**Task item**
Below are the entries; return exactly the line with "You are a GUI" and every later line, without anything else.

[Collected data]
----

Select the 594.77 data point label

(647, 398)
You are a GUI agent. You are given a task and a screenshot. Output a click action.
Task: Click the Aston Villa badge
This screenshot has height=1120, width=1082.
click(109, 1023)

----

**Result of this exercise**
You are a GUI agent. You are given a task and a screenshot. Output a click action.
Task: Click the Aston Villa badge
This screenshot has height=1120, width=1082.
click(109, 1023)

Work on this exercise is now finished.